Stage 2 — Qualified: To move an account to this stage, your team must first “qualify” it. There are many sales frameworks that determine which boxes must be checked for qualification. Bill and I use BANT as an example, which calls for sales reps to verify Budget, Authority, Need, and Timing. We’ve discussed this framework and many others in past podcasts. Qualification usually occurs through sales calls, but can also occur over email, or sometimes via other methods of data collection like forms, webinars, or live events.
Stage 3 — Demo: To move an account to this stage, there needs to be proof that the dialog has moved into “active” selling mode. In the example Bill gives, that proof comes in the form of a successful demo, or an agreement to see one. At this point, your account becomes an “opportunity,” and part of your formal pipeline, both company-wide and on an individual rep basis.
Stage 4 — Proof of Concept (POC): To move an account to this stage, stakeholders have agreed to use your product as a precursor to a full purchase and contract. We’ve discussed best practices in POCs (and related SLAs) in past podcasts. But the key to successful POCs is the mutual commitment of resources, dedication to a limited timeline, and good faith agreement that should you “hit your marks” to the company’s satisfaction, a proper contract will be presented and signed. Bill suggests that over the course of a good POC, pricing should be discussed so that by the end of the process, negotiations are more focused on breadth of usage than negotiations on ACV. To successfully move an account beyond this stage, it must be signed and fully Closed / Won.

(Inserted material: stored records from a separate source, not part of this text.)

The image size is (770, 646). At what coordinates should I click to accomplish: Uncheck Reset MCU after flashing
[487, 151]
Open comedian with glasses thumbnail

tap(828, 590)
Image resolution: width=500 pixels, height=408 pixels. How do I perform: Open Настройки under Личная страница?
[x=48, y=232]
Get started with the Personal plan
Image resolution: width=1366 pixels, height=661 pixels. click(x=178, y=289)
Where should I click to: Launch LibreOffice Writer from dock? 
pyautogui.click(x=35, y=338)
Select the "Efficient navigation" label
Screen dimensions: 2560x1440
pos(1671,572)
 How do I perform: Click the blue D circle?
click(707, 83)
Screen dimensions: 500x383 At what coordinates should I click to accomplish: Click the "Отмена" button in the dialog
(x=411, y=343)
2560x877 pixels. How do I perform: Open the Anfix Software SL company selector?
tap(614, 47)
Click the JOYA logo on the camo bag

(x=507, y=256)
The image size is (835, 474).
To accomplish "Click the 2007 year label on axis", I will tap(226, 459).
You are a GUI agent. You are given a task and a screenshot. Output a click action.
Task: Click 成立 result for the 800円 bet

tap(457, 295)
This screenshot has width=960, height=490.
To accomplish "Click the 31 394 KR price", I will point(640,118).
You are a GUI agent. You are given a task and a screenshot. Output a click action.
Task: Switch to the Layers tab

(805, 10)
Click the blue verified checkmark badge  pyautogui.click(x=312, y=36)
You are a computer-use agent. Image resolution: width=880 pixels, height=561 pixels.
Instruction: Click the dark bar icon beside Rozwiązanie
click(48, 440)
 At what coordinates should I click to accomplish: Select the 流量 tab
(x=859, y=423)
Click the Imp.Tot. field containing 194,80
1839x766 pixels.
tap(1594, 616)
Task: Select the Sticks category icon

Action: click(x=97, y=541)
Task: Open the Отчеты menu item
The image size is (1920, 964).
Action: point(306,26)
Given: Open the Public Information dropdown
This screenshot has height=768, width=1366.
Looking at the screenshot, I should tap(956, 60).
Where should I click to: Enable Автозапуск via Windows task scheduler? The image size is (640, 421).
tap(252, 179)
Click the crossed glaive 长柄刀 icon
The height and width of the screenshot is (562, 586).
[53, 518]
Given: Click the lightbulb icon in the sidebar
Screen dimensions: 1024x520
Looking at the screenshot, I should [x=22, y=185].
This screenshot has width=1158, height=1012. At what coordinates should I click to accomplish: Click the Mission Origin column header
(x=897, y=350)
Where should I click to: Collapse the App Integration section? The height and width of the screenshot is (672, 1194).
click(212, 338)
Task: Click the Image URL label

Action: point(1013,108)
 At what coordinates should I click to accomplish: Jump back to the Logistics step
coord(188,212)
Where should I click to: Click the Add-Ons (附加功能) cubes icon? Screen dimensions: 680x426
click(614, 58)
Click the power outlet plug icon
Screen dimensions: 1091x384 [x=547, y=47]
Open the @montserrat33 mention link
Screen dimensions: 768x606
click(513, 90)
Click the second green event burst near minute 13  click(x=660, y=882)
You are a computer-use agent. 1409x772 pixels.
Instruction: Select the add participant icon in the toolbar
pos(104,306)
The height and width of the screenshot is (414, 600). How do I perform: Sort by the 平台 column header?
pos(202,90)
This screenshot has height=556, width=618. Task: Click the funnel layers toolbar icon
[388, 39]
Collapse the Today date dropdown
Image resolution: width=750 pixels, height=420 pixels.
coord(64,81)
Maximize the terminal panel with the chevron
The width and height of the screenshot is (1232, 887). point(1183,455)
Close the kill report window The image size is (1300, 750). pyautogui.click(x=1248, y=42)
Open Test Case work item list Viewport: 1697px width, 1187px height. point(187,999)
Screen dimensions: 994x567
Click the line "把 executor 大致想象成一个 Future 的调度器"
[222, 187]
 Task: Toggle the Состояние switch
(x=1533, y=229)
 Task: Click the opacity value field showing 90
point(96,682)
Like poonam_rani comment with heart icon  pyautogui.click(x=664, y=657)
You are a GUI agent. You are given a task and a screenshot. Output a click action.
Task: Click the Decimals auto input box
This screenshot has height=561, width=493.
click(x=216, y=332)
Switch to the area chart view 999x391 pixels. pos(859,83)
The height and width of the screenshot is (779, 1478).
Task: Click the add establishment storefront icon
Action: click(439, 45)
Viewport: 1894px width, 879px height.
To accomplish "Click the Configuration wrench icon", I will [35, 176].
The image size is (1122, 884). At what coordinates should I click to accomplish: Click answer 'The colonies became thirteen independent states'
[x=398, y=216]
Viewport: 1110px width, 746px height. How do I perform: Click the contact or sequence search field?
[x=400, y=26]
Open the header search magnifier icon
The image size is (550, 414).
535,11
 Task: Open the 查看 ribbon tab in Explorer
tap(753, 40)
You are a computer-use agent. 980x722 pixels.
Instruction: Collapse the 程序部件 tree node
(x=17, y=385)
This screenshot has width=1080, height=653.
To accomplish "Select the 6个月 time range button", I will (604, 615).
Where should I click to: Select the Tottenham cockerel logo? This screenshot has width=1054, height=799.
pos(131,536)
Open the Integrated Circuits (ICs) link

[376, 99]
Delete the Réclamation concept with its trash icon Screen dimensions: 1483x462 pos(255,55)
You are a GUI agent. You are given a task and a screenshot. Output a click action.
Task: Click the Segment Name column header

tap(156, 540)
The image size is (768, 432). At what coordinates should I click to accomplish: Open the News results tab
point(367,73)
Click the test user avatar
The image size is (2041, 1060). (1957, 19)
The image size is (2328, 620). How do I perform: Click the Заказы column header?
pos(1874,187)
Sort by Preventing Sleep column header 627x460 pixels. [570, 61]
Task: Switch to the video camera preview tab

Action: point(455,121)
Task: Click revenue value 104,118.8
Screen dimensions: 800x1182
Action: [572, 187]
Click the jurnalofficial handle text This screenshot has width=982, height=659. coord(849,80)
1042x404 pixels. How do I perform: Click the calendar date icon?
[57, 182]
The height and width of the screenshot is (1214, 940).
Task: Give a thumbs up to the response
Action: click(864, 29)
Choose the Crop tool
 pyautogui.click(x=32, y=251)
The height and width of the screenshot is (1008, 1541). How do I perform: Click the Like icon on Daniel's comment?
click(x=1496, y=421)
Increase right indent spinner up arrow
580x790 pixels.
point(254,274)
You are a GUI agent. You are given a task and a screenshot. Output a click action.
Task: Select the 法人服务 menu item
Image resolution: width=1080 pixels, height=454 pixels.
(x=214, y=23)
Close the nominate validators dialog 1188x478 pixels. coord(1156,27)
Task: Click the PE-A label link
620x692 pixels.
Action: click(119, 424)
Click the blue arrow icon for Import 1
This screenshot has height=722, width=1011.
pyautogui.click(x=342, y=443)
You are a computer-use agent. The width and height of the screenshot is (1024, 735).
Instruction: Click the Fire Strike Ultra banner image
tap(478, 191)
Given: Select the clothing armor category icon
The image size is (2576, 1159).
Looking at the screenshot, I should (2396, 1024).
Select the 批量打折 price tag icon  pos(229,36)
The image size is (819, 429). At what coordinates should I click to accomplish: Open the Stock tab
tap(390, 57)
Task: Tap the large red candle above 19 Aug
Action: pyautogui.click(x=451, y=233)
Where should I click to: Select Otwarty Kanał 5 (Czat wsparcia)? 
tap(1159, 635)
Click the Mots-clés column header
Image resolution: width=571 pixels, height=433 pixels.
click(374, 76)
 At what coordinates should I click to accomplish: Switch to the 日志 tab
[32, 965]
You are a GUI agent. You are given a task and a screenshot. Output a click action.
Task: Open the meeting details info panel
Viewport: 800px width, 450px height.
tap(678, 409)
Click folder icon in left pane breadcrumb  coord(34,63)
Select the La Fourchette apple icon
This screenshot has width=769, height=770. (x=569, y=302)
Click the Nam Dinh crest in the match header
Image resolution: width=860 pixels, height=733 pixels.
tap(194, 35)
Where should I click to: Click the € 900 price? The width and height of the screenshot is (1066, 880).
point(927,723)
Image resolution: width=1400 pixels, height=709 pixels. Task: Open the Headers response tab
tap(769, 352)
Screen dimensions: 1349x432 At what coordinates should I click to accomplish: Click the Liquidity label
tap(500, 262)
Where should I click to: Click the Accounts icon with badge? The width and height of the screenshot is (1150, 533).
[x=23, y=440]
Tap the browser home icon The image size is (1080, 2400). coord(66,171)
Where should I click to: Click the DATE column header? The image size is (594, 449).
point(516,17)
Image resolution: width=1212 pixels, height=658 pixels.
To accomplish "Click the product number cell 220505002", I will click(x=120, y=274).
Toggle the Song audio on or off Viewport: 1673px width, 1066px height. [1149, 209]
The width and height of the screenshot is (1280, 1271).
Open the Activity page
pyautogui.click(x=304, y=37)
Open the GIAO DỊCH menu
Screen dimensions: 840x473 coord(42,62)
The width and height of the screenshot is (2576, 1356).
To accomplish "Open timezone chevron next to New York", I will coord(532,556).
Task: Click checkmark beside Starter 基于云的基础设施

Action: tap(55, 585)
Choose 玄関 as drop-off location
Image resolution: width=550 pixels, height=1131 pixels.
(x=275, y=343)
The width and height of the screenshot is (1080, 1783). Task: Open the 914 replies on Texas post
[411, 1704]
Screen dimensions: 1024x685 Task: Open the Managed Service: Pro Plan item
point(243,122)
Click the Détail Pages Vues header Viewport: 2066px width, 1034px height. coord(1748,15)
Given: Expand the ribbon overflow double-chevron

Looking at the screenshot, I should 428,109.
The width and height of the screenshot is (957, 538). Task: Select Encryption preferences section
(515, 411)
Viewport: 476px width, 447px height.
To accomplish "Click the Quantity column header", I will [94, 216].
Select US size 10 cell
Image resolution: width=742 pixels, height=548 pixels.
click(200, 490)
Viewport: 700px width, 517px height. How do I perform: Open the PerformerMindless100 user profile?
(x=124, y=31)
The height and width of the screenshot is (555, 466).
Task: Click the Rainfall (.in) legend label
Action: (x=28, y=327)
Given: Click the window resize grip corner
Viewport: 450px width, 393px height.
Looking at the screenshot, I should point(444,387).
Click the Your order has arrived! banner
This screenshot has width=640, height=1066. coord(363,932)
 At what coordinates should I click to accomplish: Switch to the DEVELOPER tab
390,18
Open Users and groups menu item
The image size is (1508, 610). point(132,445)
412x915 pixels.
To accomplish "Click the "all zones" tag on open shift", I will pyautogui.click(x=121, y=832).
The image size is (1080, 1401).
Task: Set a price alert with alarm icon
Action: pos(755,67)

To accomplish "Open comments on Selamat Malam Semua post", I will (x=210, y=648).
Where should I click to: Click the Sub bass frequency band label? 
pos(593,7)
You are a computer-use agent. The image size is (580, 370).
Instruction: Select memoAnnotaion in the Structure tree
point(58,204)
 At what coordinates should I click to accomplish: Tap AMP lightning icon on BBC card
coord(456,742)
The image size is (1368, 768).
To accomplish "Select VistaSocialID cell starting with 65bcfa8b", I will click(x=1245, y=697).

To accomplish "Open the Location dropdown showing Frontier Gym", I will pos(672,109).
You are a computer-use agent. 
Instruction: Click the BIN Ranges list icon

With a simplified sales funnel like the above, your team can commit to thoroughly recording each of these steps in your CRM. This yields two critical tools: (1) an honest view of pipeline, and (2) a sense for conversion through the funnel, which helps one identify “leaks in the bucket” later on. In today’s episode, Bill also walks us through other keys to early sales pipeline hygiene. One, for example, is pipeline aging. Over time, a company will learn how long an account can stay in one stage before its age indicates that it’s no longer a valid opportunity. As reps are often incentivized to ensure their pipelines are full, it’s key for managers to keep an eye on aging to ensure deal freshness and mitigate “pipeline drift.” Later on, it’s possible to run more complex cohort analyses to get an understanding on aging’s affect on your sales process, but you can start simple: Bill suggests simply picking a date after which an opportunity must expire.
Armed with a proper measure of pipeline, you can use it as a leading indicator for bookings, our original goal. Pipeline coverage is the easiest way to think about this early on. As Bill points out, it is hard to know what the “proper” coverage level is until at least a year or so post-product-market fit, in large part because enterprise sales cycles are different for every product and there’s often a lot of variance early on. But, you can still get a sense for what’s healthy and what’s not based on your initial win rates. In general, it’s hard to make an argument that you’re in a strong position to hit next quarter’s bookings if your pipeline coverage is under 2x targets. It’s important to remember that none of these measures are going to be perfect leading indicators early on. But by committing to a consistent process and sticking with it, you begin to generate historical data. Only then can your accuracy and forecasting ability can begin to improve. This is why, as Bill explains, sales pipeline hygiene should be a priority from day one.